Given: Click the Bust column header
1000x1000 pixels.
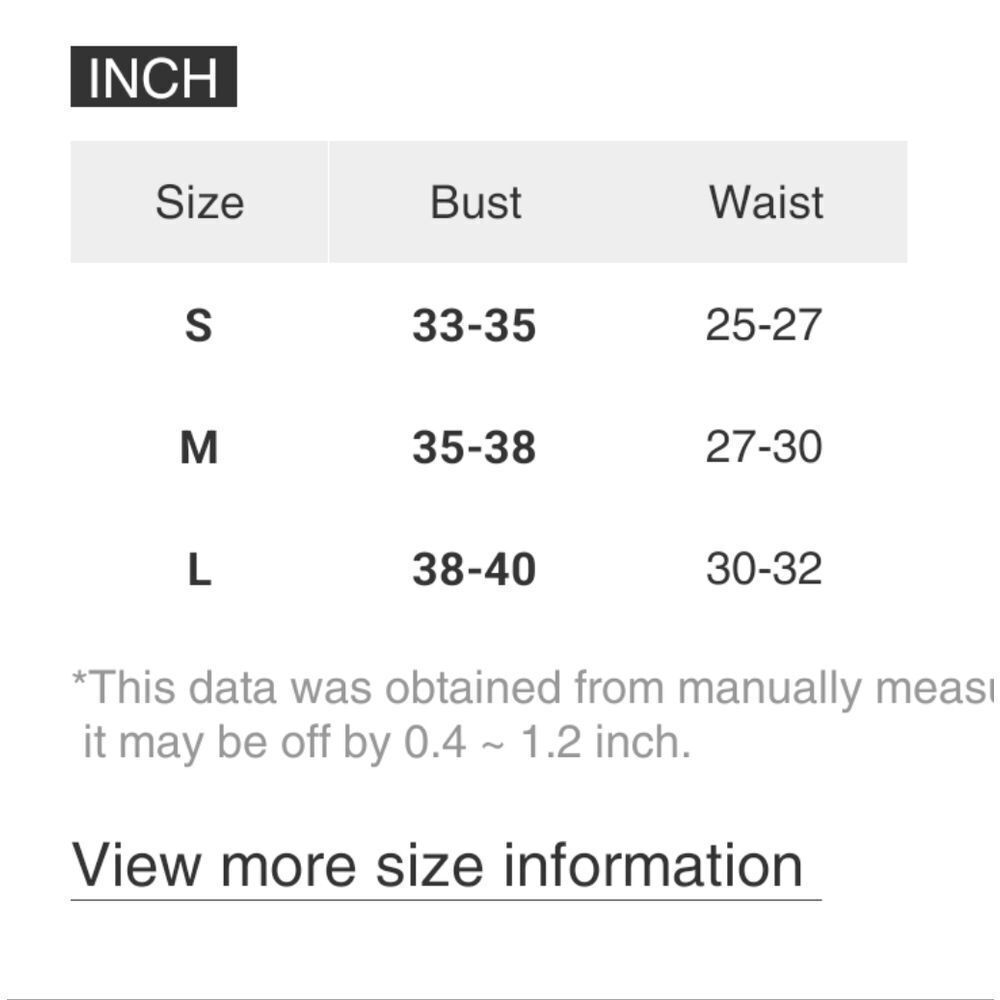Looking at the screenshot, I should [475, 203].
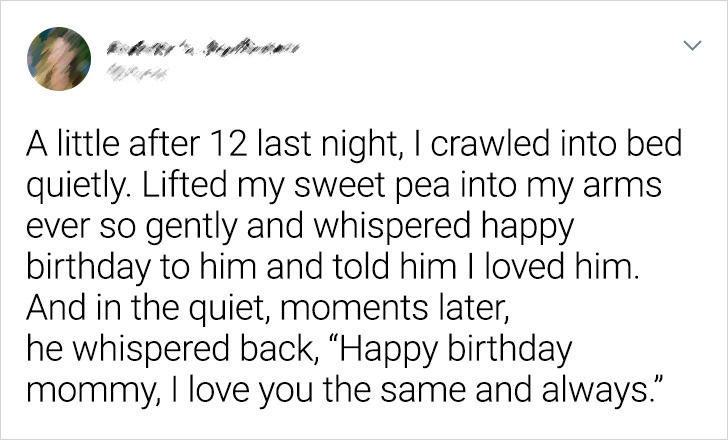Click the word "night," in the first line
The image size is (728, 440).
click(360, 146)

# Set exercise
Print every row above word for word, leaving out the pictures.

# Response for this exercise
Given: Click the Bust column header
1000x1000 pixels.
Looking at the screenshot, I should [475, 203].
Click the word "night," in the first line
The image size is (728, 440).
click(360, 146)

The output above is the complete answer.